22 Mayıs 2011 Pazar

sene-i devriye

geçen yıl bu günlerde, tıpkı dünyanın kuzey ve güney, doğu ve batı olarak anlatıldığı eski zamanlardaki gibi bazan kuzeyden güneye, bazan doğudan batıya yol alıyordum. bazan da tam tersi...

o yolculuklardan birinde, bir mayıs sabahı, kuzeyden güneye inen bir trenle güneş yansımalarına ev sahipliği yapan nehre eşlik etmiş, aynı günün akşamında bu defa nehri sağ tarafıma almış düşünmekten yorgun düşene kadar nehrin üzerindeki yıldız izlerini seyretmiştim...

günün, yani yolculuğun da sonuna doğru içimdeki yok olma isteği, gidecek o kadar yol varken hiçbir yere gitmeyip istasyonda kalma arzusuyla birleşmiş, bir istasyon kanepesinde saatlerce oturmuştum. istasyondaki saatlerin sonunda hayat masala galip gelmiş, ben de masal yerine hayatı seçip insanların arasına yürümüştüm.

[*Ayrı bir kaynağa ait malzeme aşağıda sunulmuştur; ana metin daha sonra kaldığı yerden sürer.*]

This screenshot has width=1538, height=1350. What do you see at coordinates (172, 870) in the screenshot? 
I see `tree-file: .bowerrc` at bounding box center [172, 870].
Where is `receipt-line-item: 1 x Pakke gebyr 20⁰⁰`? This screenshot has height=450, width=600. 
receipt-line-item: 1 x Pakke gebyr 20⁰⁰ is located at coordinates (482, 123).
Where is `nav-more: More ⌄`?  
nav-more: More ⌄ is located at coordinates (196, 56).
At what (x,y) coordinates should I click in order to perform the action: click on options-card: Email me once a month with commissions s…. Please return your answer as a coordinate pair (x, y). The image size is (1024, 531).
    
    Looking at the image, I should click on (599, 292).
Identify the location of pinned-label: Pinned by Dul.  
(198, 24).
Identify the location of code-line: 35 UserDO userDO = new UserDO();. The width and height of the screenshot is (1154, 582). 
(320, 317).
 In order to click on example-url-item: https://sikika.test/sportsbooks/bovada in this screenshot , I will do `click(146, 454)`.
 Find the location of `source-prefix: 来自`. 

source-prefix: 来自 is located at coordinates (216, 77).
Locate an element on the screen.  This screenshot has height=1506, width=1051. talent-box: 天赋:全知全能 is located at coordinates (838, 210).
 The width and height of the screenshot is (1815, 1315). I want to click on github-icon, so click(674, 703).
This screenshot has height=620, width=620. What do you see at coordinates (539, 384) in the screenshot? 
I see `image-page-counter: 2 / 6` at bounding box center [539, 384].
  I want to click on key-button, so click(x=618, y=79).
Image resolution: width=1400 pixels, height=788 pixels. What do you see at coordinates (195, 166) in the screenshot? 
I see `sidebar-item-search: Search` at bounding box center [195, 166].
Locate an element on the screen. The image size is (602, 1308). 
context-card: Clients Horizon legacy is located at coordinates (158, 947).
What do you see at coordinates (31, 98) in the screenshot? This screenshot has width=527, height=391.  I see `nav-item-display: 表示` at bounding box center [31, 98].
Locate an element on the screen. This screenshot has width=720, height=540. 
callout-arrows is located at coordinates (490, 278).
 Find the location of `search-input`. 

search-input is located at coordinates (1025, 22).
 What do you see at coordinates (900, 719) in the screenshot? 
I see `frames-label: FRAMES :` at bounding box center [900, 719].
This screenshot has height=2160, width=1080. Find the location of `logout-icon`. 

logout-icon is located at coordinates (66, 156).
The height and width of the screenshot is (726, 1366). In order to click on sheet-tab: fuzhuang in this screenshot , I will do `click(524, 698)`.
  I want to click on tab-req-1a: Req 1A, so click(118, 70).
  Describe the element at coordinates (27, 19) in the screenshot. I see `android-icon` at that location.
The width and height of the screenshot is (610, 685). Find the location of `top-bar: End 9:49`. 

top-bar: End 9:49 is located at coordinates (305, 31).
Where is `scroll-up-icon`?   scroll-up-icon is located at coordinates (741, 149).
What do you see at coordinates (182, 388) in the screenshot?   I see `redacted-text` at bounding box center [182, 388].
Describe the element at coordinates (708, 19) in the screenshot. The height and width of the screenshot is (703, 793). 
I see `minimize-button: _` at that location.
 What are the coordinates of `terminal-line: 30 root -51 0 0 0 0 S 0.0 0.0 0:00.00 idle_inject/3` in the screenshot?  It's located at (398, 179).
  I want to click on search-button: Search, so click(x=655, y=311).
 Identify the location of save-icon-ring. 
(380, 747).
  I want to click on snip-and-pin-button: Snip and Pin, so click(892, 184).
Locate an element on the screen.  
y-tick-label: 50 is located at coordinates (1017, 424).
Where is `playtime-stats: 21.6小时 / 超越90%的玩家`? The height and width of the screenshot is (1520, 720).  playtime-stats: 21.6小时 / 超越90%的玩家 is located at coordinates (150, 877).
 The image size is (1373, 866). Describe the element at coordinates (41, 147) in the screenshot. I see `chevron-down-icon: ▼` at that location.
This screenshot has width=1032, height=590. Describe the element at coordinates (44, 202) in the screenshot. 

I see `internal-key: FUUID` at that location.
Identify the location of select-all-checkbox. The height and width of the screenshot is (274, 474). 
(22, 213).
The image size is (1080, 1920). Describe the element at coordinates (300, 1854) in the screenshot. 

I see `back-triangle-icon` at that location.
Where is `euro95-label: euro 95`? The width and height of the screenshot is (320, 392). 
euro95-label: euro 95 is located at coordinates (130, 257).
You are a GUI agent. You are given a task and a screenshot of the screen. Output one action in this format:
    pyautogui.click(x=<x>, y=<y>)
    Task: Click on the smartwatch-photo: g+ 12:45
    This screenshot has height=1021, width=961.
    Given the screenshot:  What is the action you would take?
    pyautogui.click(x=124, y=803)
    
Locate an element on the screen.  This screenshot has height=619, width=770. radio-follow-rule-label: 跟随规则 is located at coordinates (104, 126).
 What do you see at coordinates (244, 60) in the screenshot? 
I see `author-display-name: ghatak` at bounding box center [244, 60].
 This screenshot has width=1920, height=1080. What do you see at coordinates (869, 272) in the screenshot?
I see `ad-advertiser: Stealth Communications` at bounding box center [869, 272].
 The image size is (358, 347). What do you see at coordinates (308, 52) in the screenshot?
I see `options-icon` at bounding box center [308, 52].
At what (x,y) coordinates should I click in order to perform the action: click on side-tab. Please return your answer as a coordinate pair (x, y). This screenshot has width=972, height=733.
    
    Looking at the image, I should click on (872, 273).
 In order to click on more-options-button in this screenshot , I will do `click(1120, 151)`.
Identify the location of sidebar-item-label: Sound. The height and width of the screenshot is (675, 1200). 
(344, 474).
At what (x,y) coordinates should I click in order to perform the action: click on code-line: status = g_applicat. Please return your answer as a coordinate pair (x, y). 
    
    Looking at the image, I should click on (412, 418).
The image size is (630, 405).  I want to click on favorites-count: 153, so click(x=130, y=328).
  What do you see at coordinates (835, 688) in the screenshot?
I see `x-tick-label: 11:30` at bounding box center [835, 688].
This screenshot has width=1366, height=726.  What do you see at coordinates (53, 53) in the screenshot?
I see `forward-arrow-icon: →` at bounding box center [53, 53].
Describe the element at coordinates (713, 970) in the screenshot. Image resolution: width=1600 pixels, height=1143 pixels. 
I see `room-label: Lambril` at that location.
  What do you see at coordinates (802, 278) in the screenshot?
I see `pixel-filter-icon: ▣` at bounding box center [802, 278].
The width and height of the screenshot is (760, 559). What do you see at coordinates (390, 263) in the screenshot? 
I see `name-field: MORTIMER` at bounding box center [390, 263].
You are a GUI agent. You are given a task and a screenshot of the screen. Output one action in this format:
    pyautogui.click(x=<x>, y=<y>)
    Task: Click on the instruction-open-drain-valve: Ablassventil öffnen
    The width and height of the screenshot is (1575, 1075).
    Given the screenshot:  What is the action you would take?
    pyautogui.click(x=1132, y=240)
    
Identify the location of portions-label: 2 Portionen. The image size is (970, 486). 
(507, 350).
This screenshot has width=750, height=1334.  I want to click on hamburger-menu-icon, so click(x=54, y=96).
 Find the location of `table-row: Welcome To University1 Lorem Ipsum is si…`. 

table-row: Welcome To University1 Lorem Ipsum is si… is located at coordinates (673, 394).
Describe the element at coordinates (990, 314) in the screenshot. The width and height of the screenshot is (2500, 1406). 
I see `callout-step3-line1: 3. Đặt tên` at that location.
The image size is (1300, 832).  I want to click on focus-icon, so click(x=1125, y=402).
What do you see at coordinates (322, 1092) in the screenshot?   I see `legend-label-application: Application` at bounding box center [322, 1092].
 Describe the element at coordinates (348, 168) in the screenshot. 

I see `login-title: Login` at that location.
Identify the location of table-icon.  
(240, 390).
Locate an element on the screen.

bütün bunların üzerinden tam bir yıl geçmişken, yirminci yüz yılın en büyük yazarı john fowles geliyor aklıma: charles için söyledikleri...

eğer o bu öykünün de yazarı olsaydı, "ona istasyon kanepesinde saatlerce oturup yok olmayı, hiç olmazsa aklını terkedebilmeyi istemek yerine geriye dönmesini emrettim," derdi. "ama dönmedi," diyerek sitem eder, sözlerini, "hiç de yanlış yönü seçmiş sayılmazdı bence," diye tamamlardı.

2 yorum:

cecil dedi ki...

kendimizi götürmeyeceğimiz yerlere gidebilsek keşke..
mutlu pazarlar..

verbumnonfacta dedi ki...

keşke...
ama biz insanlar ne kendimizi kandırabiliyoruz ne de kendimizden kurtulabiliyoruz.